We explored: are there certain physical attributes that people always prefer when they look at dogs? And is it possible for these preferences to be subconscious and reported through an implicit preference test? Do all people have the same preferences? Or maybe animal people and non-animal people have different preferences. Are big eyes and a large forehead (the infamous "cute factors") always preferred?
So what did we find? Marc Bekoff summarized our findings for Psychology Today in the blog post, Dogs: Looking At the Way We Look At Our Best Friends.

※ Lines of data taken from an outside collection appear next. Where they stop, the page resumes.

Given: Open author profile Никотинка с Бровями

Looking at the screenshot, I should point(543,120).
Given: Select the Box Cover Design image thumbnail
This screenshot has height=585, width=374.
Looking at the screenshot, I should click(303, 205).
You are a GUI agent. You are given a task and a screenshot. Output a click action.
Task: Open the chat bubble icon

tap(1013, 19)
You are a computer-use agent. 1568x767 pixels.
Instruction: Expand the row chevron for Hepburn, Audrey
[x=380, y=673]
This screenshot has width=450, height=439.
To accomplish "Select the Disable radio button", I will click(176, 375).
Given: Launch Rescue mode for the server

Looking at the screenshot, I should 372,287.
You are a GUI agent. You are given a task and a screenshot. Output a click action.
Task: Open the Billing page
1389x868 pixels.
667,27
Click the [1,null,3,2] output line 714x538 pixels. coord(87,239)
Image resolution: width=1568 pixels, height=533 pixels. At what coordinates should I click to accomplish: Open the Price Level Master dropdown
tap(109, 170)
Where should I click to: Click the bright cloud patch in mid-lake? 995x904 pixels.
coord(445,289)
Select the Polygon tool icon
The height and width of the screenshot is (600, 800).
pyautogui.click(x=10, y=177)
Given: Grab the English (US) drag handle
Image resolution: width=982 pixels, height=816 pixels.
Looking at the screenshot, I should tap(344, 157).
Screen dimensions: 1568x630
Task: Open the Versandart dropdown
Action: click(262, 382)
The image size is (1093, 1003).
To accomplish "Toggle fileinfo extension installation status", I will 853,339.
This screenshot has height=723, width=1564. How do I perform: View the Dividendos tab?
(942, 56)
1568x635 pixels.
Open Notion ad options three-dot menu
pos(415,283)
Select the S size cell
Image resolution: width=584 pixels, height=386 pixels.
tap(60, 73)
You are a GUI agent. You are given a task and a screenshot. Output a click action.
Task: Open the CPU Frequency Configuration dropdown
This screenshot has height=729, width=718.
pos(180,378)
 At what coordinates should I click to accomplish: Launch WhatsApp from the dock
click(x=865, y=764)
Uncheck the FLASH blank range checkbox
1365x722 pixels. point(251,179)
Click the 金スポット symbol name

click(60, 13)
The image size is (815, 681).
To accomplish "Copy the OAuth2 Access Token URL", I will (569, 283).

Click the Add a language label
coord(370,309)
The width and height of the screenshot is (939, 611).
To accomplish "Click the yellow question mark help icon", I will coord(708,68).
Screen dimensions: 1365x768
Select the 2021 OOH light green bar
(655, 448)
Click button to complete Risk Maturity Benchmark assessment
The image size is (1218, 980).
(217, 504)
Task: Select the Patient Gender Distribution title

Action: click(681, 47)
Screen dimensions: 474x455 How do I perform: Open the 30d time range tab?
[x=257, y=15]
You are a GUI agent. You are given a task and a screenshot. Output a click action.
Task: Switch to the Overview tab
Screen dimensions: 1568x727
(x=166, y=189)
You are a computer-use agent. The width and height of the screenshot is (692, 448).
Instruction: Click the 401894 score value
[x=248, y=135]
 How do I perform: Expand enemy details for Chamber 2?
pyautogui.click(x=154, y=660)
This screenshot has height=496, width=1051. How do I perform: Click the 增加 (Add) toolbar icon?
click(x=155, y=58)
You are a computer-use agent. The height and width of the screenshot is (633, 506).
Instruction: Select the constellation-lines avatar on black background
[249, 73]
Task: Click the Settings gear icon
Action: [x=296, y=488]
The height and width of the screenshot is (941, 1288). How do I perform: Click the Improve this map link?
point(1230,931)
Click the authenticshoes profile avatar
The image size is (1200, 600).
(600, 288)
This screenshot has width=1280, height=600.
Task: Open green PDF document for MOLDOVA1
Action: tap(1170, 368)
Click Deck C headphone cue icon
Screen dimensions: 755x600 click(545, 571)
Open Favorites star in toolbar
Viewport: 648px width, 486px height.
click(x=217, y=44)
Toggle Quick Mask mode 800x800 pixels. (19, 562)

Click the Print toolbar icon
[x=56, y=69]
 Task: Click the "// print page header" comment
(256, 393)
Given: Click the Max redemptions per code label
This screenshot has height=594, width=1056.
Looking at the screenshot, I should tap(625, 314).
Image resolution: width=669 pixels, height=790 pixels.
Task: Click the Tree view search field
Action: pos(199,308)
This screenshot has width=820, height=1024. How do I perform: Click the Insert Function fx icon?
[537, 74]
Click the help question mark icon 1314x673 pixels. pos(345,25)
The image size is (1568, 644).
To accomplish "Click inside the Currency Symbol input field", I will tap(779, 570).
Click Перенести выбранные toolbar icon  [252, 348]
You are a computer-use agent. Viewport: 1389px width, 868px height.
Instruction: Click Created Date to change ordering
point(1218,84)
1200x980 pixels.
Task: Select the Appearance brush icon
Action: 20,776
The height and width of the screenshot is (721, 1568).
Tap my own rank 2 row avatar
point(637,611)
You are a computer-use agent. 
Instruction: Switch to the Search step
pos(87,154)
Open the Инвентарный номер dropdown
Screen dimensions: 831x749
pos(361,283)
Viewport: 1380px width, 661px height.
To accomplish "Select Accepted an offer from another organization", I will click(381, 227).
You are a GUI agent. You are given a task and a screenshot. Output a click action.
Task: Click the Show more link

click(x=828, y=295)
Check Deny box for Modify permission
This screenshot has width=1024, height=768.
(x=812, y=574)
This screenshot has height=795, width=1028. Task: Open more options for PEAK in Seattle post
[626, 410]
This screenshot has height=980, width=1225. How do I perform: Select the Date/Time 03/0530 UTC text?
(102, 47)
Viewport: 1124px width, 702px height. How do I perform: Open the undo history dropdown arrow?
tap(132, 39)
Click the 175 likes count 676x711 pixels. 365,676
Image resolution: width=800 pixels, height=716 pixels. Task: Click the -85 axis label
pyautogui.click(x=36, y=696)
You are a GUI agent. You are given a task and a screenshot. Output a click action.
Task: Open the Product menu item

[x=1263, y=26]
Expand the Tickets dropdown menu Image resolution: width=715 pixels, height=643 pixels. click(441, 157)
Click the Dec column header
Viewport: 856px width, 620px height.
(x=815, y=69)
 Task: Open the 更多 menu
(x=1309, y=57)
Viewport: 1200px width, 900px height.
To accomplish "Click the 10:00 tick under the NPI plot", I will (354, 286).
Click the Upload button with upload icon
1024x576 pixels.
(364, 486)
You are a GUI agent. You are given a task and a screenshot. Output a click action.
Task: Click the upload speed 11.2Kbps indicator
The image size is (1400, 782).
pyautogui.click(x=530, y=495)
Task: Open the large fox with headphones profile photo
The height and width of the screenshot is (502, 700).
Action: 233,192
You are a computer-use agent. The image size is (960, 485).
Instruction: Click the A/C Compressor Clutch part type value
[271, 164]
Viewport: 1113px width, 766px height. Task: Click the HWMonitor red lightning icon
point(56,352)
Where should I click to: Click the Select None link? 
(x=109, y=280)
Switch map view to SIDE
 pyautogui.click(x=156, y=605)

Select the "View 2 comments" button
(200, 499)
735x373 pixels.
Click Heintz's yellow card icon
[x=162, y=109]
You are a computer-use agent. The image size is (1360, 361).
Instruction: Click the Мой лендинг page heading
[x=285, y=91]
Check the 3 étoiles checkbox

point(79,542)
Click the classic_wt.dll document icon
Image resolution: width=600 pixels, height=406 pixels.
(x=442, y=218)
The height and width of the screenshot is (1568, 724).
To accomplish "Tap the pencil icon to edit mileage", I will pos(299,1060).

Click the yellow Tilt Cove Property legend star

I will say that our findings are somewhat related to what you were talking about the other day regarding fat -- not phat -- dogs. We found that humans don't always prefer what's in dogs’ best interests. To quote from the Bekoff piece, “While 'animal people' seem drawn to dogs with larger eyes, big eyes can be associated with health issues like brachycephalic ocular syndrome and exposure keratitis. And although participants didn’t implicitly prefer larger nostrils, what if that physical attribute would enhance many dogs' ability to breathe?”
What humans deem aesthetically pleasing in dogs might not always be in dogs' best interests. Frown face...
Bekoff, M. Dogs: Looking At the Way We Look At Our Best Friends. Psychology Today. August 21, 2012
Hecht, J. Where should dogs put their tongues? Dog Spies. September 27, 2011
Hecht, J. & Horowitz, A. 2012. Physical prompts to anthropomorphism of the domestic dog (Canis familiaris) Oral presentation at the Third Canine Science Forum, Barcelona, Spain.